Notes: Big Data Analysis in SQL
This note consists of fundamental of data, fundamental of SQL, traditional databases, big data and distributed cloud storages and query engines.
Note
This is my personal note of Modern Big Data Analysis with SQL Specialization. This is only intended as a personal reference.
Fundamentals of Data
Data is a representation of something that capture some features and ignore others. What this means is that there is a selective representation based on a context, purpose, complexity, managabiluty, etc...
- Analog Data: a continuous representation of something. It has infinite values. At any given instance or point, it has a unique continuous value.
- Digital Data: a discrete representation of something. It has finite values. It is a sample representation of analog data.
For instance, a mechanical clock has a unique value at any given instance but a digital clock has a finite values that represent a section of time duration like 1 sec to 2 sec but analog clock has infinite values between 1 sec and 2 sec.
Data is store unorganized in a data store. In order to make sense of the data and easily retrieved, data is organized. Databases are used to store organized data.
DBMS
-
Is a software that lets you organize and manage your data. It gives you an interface to store and retrieve data to and from a database and share your data.
-
A DBMS should have at list these four functionalities
- Design how your data is stored in the database. Different data sources will be separated and have their own features.
- Update/Add records into the database.
- Retrieve data from the database base to answer various questions.
- Control access/Manage your data. You need to be able to create accounts and manage who has access to a particular data.
━━━━━━━━
- _REQUIREMENT_:
List every functionality that the notes on big data analysis in SQL say a DBMS should have at minimum.

- _DATA EXTRACT_:
━━━━━━━━
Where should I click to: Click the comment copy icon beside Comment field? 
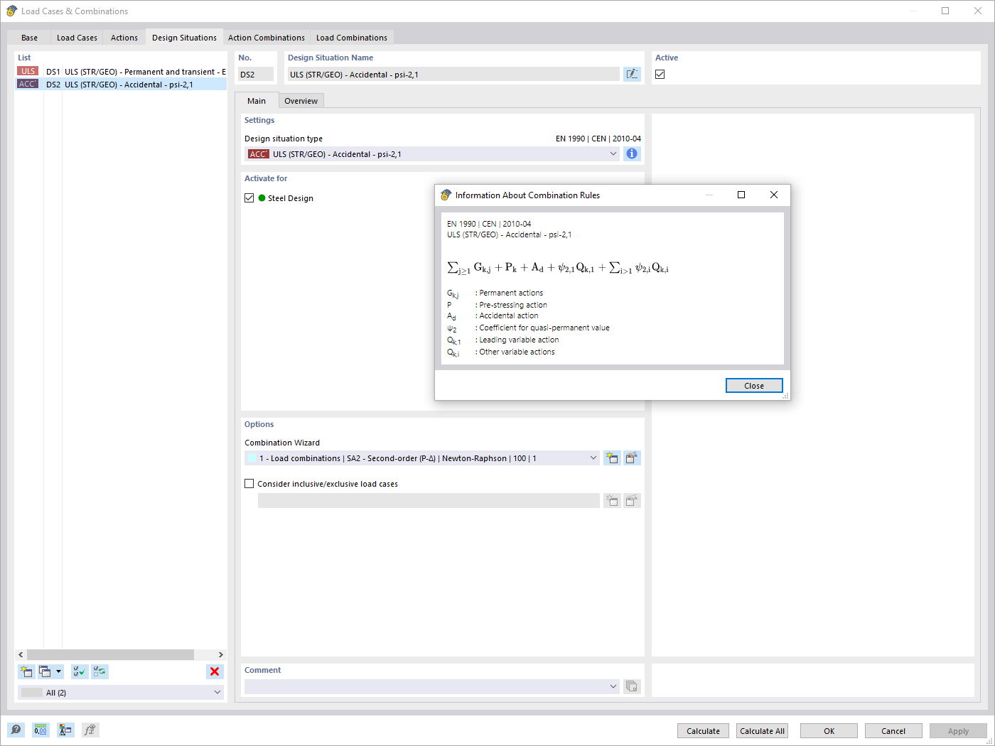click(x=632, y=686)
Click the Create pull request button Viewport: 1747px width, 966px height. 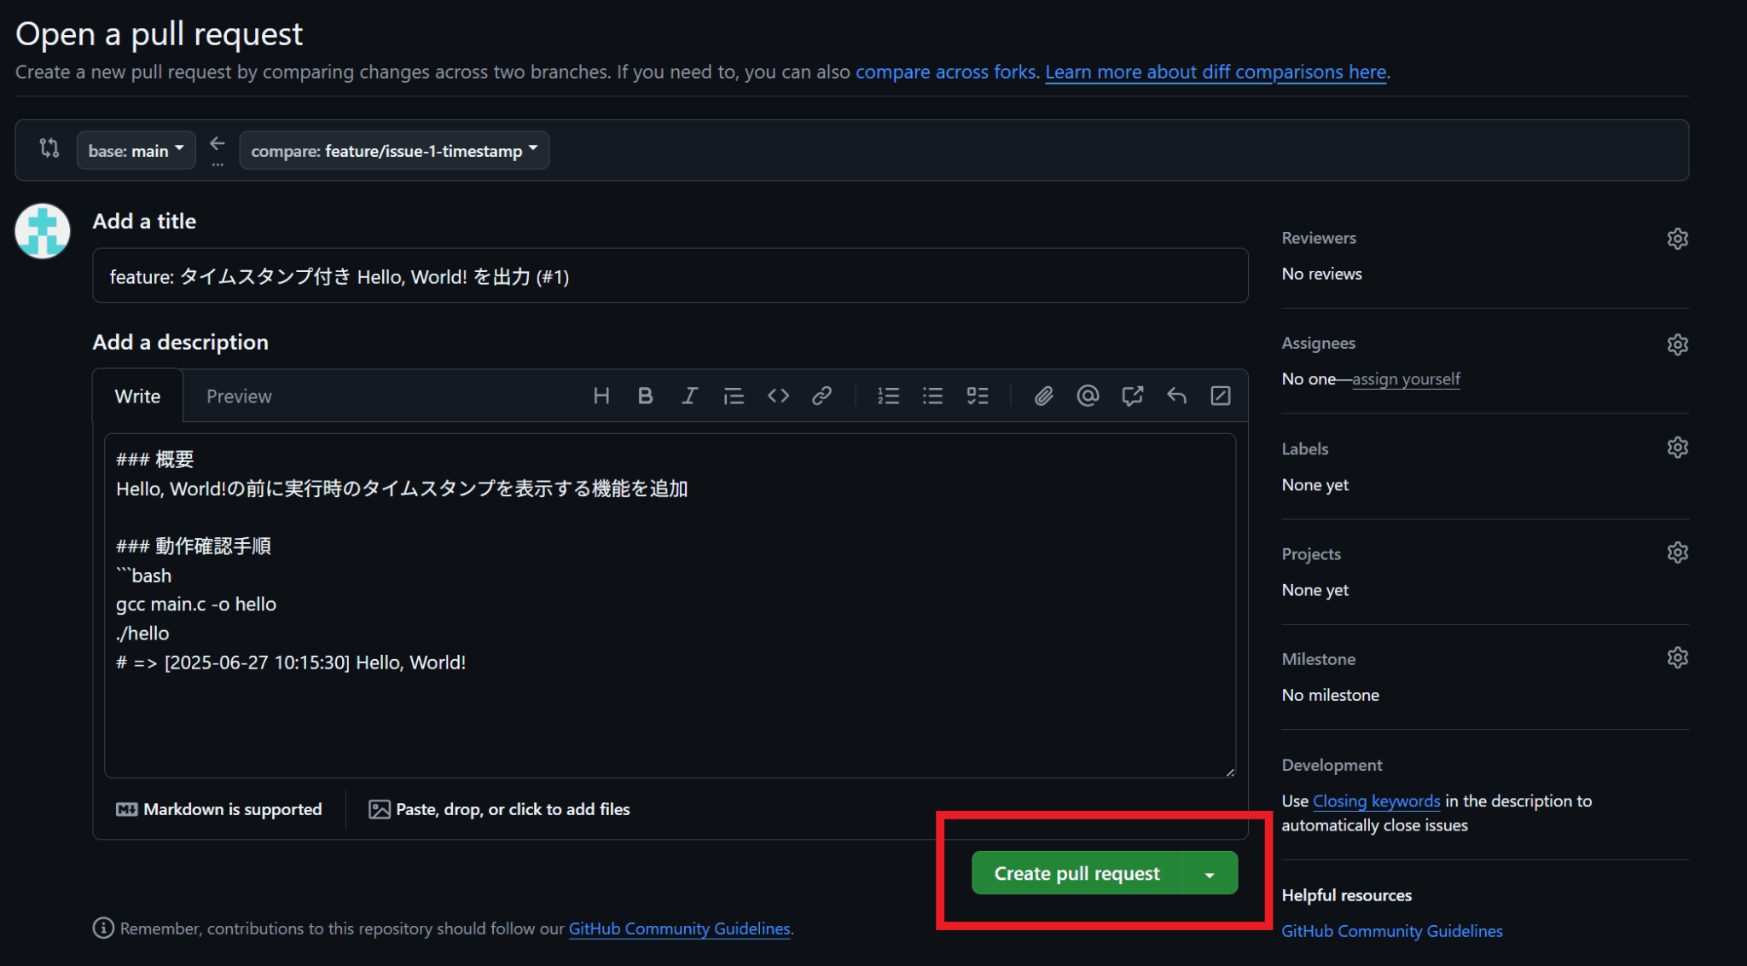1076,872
━━━━━━━━
- _ANSWER_:
- Designing how data is stored in the database
- Updating or adding records in the database
- Retrieving data from the database to answer various questions
- Controlling access to and managing the data